Request: Echo the passage of the paper abstract on ARM L2 cache verification starting with "The requirement for" and going on through "control and synchronization.".

Reading text:
----
Advanced Techniques for ARM L2 Cache Verification in an Accelerated Hardware and Software environment

Rob Pelt
Altera Corporation
San Jose, CA

Jay O’Donnell
Mentor Graphics
Seattle, WA

ABSTRACT:

High-end ARM-based SOC designs typically implement an L2 cache controller to improve system performance and manage memory access. Such systems also provide external peripheral access to L2 and L3 main memory using the accelerator coherency port (ACP) on the processor. System performance can be optimized in the design of both hardware and software that configures and manages memory access. Verifying correct operation and performance in such a highly configurable system is a key goal.

This paper presents techniques to verify operation and performance of L2 cache in this type of system. Methods were developed supporting concurrent software and ACP hardware L2 accesses in a coordinated systematic fashion for various system configurations. Some configurations include software-configurable cache “ways” combined with different types of cache-able accesses coming from both ACP and software targeting cached memory in various states.

The requirement for dual access to L2/L3 by both software and hardware presents significant challenges due to the need to systematically manage two distinctly different processes using a common verification framework. Hardware accesses use AXI read and write transfers to drive the ACP port. Software accesses utilize a software test framework and operating system routines. A centralized testbench managing both types of accesses is needed to provide control and synchronization.
----
Data shown:
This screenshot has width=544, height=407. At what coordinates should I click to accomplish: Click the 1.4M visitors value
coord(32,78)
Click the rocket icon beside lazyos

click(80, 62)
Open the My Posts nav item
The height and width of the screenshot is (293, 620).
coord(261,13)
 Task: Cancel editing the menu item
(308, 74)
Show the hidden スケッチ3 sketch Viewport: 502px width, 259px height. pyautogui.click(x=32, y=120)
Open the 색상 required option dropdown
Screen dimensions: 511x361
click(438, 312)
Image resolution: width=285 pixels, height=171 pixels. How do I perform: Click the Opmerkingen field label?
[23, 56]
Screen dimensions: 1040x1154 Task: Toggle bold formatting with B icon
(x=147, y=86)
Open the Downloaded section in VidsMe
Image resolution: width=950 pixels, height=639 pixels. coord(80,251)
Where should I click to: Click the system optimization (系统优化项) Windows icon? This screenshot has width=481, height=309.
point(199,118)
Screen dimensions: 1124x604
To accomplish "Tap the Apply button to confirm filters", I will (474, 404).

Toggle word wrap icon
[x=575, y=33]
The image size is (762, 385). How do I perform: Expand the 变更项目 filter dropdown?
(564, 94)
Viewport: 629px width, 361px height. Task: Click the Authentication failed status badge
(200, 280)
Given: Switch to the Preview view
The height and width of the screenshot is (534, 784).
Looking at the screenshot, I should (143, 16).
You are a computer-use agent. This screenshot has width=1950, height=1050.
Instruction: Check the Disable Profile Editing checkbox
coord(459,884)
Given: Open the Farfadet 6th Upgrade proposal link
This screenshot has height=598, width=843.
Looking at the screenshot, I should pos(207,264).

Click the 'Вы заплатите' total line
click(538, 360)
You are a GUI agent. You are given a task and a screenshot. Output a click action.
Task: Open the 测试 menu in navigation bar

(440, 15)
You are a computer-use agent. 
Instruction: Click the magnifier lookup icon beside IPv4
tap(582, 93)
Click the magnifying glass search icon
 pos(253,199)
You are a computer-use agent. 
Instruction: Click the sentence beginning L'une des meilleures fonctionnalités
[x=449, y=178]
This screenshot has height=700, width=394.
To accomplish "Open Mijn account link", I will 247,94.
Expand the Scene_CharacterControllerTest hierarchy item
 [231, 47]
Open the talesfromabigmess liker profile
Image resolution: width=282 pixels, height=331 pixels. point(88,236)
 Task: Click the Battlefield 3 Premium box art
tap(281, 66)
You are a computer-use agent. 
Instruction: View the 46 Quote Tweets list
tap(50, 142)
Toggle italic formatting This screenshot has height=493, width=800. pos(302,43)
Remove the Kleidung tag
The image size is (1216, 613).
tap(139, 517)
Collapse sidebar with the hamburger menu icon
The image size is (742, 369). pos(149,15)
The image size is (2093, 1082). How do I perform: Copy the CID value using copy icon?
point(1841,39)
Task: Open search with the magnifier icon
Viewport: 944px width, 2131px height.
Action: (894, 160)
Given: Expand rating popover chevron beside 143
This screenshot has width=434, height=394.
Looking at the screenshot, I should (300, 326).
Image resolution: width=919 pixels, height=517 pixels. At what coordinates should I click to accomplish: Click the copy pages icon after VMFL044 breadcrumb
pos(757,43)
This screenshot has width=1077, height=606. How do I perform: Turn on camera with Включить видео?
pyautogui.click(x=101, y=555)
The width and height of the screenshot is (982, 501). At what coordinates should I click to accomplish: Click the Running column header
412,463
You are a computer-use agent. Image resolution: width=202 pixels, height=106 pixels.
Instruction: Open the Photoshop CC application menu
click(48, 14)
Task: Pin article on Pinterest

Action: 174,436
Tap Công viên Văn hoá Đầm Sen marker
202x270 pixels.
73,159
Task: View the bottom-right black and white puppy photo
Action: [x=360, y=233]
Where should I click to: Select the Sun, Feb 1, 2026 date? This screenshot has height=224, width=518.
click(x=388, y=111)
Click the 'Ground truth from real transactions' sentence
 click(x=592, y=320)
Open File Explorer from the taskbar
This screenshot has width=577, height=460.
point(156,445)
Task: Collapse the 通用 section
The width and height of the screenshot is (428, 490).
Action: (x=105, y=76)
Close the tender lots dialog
----
Response to the task:
The requirement for dual access to L2/L3 by both software and hardware presents significant challenges due to the need to systematically manage two distinctly different processes using a common verification framework. Hardware accesses use AXI read and write transfers to drive the ACP port. Software accesses utilize a software test framework and operating system routines. A centralized testbench managing both types of accesses is needed to provide control and synchronization.